米国は、長年にわたって中国製太陽光パネルの輸入障壁をどんどん高くし、これが国内の供給業者を保護する最善の策だと主張してきた。だが、現実には中国の太陽光パネル大手は、米国内での生産を目指して工場建設計画を進めている。米国は、2022年のインフレ抑制法施行で太陽光パネル生産に対する手厚い補助金が導入された。これを受け、パネル工場建設ラッシュが起きている。中国太陽光パネルメーカーも、このラッシュに潜り込もうとしているのだ。
『ウォール・ストリート・ジャーナル』(2月8日付)は、「米の太陽光パネル国産化、恩恵は中国メーカーに」と題する記事を掲載した。
ウォール・ストリート・ジャーナル(WSJ)の分析によれば、インフレ抑制法成立以降に発表された新設の太陽光パネル発電能力約80ギガワットのほぼ4分の1に、中国に本拠を置く太陽光パネル企業が関わっている。その結果、これらの企業は政府補助金の恩恵も大きく受けている。WSJの試算では、これまでに発表された太陽光パネル生産施設の建設が実現した場合、これら企業が手にする補助金の合計は年間14億ドル(約2080億円)にも上るとみられる。
(1)「このような工場の多くは、米国の基準で見ると巨大で、建設のスピードも速い。年内には中国の巨大企業が後ろ盾となる新工場が少なくとも4カ所、操業を開始する予定だ。米国が昨年設置したと推測される太陽光発電施設の発電能力は過去最高の33ギガワットに達したが、新工場が完成すれば、その半分を超える発電能力が新たに加わる。中国企業からの関心が急速に高まっていることで、米国では賛否両論の複雑な反応が生じている」
中国が、太陽光発電パネルで強みを持っているのは、素材からの一貫生産体制を築いていることにある。太陽光発電は現在、日本によって開発中であるフィルム状の超極薄電池「ペロブスカイト」に置き換わるまで、「中国の天下」が続きそうだ。
(2)「業界ウオッチャーの推測によると、世界の太陽光パネルの80%以上が中国国内で生産されている。残りの大半は、中国に本拠を置く大手メーカーが出資および契約する形で、東南アジアで生産されている。こうしたメーカーは、米国で迅速に工場を設置するのに必要なノウハウ、供給業者や資金力を持ち合わせており、地元経済や米国の野心的なクリーンエネルギー導入目標達成に貢献している。しかし米政府の補助金は、クリーンエネルギー分野で中国への依存を軽減するためのものでもあった」
世界の太陽光パネルの80%以上は、中国国内で生産されている。それだけ、コストダウンのノウハウを確立していることになる。

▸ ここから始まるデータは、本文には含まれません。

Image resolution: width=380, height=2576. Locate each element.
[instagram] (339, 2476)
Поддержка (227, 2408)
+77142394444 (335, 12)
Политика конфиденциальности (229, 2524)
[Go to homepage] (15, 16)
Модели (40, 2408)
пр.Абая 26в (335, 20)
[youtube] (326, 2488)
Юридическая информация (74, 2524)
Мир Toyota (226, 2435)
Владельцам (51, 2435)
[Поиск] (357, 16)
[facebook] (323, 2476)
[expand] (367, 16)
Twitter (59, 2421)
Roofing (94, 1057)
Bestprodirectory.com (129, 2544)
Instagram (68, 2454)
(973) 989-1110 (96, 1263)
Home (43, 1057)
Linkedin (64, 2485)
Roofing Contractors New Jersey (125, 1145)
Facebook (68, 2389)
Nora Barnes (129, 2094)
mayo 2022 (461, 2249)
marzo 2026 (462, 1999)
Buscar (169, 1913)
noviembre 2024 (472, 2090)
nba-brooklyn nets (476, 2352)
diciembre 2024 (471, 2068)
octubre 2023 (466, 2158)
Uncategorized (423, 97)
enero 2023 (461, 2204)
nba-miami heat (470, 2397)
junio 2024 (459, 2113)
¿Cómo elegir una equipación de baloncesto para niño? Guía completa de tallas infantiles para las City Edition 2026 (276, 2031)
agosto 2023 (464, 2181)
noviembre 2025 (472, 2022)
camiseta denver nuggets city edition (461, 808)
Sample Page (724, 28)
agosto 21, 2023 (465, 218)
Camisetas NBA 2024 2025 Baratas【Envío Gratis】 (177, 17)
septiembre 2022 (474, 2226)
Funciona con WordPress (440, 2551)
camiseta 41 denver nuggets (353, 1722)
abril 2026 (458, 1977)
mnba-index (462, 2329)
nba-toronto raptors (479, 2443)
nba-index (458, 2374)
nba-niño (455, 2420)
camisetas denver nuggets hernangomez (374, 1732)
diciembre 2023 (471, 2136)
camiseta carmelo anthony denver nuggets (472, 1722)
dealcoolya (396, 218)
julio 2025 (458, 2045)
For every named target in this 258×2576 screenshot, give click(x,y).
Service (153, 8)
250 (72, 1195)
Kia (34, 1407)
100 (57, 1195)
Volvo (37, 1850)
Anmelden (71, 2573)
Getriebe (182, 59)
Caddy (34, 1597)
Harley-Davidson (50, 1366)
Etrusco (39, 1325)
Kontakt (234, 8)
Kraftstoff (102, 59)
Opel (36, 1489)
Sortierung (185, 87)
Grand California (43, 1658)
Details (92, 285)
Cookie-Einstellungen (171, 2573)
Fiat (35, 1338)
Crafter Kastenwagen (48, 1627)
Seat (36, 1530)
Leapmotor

(3)「現在、米国での拠点づくりを進めている中国大手メーカーの一つが、隆基緑能科技(ロンジ・グリーンエナジー・テクノロジー)だ。同社は再生可能エネルギー開発会社の米インベナジーと合弁会社を設立しており、向こう数週間以内に太陽光パネル生産開始を見込んでいる。米国の一部メーカーはこうした動きを歓迎している。中国勢の対応は極めて機敏で、彼らの生産するパネルは非常に安価なため、関税だけで彼らに対抗しようとしても、成功が長続きすることはなかったためだ」
中国の太陽光発電パネルが、米国で生産されることによって、米国自身が経済的にプラスを享受できるという意見がある。
(4)「米政府補助金の受給を中国の太陽光パネル、電池メーカーに認めることは、国内のサプライチェーン構築の取り組みを損ない、米国のエネルギー安全保障を脅かすという声が、対中強硬姿勢を強めるグループから上がっている。キャロル・ミラー下院議員(共和、ウェストバージニア州)は、「インフレ抑制法が中国企業に利益をもたらし、米国民が納めた何十億ドルもの税金をわれわれの敵に与えるための法律だという、誤った解釈がなされつつある」と述べる。ミラー下院議員とマルコ・ルビオ上院議員(共和、フロリダ州)は昨年12月、こうしたクリーンエネルギー関連メーカー向けの補助金について、中国企業の受給を実質的に阻止する内容の法案を提出した」
米国民の税金が、「敵」である中国企業へ与えられることは、感情的に認めがたいという反対論もある。政治的にみた中国は、すでに米国の敵という位置づけになっている。
(5)「バイデン政権の当局者は、インフレ抑制法によって、米国は太陽光パネルのサプライチェーンを構築し、中国が支配的な生産シェアを握るというトレンドを崩すことに成功しているとの見方を示している。米国には外国からの投資が国家安全保障上の懸念を引き起こさないようにするための手順があると言う。米国は2022年、厳格な強制労働防止法を施行し、中国西部の新疆ウイグル自治区で生産された高純度多結晶シリコンを主原料とする太陽光パネルの輸入を事実上、停止した。その後、天合光能(トリナ・ソーラー)は米国や欧州のサプライヤーからシリコンを購入するようになった」
中国企業が、米国内で太陽光発電パネルを生産することは、米国いとって中国企業に足かせをはめことになる。米国政府は、こういう判断であろう。太陽光発電パネルが、輸入で賄われるよりも米国内で生産するほうが「人質」にとって安全という意味だ。